I wouldn't say "connected", but studios started to pay heed to internet culture after stuff like Ain't it Cool News and other rabid online Batman fan audiences started vociferously derailing all the marketing and review press of Batman & Robin. Studio's realized after that that vocal online audiences were a demographic that they couldn't ignore even if they made up a relatively small part of of the audience.
Scott Pilgrim will always be a niche thing. It just doesn't have mass market appeal, but that's not always a bad thing. I love both the comic and movie for different reasons.
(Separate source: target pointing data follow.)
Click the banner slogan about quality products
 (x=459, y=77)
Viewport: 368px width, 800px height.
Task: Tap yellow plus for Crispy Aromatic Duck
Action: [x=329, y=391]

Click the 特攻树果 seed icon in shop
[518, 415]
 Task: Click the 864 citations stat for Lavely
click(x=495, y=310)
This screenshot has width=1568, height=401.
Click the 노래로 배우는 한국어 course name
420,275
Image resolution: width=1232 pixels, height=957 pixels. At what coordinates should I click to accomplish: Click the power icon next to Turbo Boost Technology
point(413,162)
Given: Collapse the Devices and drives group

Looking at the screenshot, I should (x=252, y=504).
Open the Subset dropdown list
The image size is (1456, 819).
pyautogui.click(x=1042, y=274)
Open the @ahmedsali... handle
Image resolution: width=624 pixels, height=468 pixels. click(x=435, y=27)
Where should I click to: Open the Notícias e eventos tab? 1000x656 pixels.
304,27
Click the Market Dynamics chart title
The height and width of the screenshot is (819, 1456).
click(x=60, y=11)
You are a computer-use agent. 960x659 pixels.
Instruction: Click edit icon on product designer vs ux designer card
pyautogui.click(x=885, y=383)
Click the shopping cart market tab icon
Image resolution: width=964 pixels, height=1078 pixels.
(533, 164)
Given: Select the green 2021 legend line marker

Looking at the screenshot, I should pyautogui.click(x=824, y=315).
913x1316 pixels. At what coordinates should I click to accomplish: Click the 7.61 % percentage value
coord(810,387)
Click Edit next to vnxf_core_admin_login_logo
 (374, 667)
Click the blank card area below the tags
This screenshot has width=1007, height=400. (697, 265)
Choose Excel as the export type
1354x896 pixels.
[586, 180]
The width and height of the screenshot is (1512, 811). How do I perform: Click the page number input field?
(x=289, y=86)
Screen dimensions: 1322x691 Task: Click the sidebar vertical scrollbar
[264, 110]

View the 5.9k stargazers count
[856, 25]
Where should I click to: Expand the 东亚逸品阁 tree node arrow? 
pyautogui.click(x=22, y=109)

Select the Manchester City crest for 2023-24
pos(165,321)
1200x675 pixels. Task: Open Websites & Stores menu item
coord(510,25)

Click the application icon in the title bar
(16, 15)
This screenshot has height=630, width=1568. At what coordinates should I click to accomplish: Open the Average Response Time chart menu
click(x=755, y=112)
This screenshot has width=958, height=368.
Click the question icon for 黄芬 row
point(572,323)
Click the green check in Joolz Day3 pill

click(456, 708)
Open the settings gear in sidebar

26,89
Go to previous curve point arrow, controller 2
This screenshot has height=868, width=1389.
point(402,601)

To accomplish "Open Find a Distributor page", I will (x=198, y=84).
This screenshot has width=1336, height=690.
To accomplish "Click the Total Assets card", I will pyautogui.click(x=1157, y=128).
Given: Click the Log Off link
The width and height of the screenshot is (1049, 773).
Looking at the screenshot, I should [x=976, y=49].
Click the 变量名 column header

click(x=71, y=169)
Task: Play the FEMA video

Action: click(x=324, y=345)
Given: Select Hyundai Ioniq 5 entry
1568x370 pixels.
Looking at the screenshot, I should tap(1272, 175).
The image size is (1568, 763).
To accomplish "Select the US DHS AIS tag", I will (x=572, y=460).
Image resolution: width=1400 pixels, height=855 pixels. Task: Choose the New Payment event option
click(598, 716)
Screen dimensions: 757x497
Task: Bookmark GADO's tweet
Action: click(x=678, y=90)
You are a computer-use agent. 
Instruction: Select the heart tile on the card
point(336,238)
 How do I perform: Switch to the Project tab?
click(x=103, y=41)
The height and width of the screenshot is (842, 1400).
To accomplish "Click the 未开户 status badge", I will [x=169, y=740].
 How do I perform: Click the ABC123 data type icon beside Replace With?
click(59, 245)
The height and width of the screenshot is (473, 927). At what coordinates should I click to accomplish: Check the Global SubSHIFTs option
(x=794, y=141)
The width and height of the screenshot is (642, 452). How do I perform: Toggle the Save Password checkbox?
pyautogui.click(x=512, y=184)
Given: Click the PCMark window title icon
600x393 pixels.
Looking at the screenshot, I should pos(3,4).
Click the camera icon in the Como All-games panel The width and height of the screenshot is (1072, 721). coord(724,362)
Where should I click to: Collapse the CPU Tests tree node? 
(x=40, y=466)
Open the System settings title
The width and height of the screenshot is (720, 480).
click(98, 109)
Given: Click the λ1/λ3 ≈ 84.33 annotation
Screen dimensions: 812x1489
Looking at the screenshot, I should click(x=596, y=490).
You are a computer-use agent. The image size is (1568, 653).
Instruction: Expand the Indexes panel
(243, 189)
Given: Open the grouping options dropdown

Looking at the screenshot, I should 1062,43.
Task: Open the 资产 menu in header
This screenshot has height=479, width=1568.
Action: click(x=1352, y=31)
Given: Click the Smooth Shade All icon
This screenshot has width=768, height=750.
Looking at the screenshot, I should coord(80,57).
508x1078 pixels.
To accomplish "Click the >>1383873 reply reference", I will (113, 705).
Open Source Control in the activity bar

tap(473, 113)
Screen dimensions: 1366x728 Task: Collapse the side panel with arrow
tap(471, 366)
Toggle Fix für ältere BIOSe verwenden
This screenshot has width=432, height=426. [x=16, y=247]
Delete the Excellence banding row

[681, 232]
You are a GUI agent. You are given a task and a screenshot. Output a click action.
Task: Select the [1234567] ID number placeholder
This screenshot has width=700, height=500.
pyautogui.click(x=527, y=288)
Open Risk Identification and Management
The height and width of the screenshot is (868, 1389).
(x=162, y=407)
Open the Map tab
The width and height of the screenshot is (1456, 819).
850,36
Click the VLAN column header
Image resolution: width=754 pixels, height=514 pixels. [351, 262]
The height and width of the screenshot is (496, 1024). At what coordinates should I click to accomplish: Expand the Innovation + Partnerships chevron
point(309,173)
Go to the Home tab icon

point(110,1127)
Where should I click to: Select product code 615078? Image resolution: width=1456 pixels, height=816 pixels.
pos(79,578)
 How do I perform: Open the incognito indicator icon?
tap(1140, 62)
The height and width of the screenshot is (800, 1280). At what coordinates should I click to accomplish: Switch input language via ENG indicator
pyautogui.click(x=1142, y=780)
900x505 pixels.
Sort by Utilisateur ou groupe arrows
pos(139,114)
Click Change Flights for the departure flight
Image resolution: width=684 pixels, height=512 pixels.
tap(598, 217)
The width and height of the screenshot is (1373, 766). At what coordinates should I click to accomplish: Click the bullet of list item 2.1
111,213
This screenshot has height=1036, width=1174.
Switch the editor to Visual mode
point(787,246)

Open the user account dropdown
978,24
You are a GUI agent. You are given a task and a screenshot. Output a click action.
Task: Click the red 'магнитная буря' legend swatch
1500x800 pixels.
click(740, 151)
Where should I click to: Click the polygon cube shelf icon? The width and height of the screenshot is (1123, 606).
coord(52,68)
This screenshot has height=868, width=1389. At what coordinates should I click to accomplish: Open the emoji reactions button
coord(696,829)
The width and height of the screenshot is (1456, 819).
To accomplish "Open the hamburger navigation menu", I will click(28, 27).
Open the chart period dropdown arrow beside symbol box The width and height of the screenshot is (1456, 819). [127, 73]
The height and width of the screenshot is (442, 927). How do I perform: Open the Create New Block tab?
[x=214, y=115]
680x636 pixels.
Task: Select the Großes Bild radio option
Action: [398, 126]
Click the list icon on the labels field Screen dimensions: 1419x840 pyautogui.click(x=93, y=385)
There's not a lot to me that suggests some kind of weird videogame nerd fanservice movie would be more successful today. By the same token, Mallrats would probably tank too.
Michael Cera simply cannot carry a film to commercial success. Studios took the wrong lesson from Superbad and let him headline a bunch of films, nearly all of which tanked. He is the Jason Biggs of the millenial generation.
So wanting to date another person who's not underage makes him less of a creep? Alright then let's let all the child molesters who dated or married adults out of prison- wait.
If you want to reduce Scotts affection to Knives to her age alone, you gotta explain why he was willing to drop her the moment Ramona skated trough his dreams.
If you wanna point out how weird and creepy it was for Scott to "date" a 17-year old, then right away, even the movie itself does it.
But if you want to paint Scott as a child molester creeping on underage girls like you do in your posts, then i'm sorry but i think you are discussing the wrong movie.
I love Scott Pilgrim, my favorite Edgar Wright movie after Hot Fuzz, but there's no way that movie would ever make a billion in the box office no matter when it was made or how it was marketed.
I think Scott Pilgrim, the comic, is really a product of the 00s, before or during the start of millennials as a culturally visible social group, so it won't resonate as much today.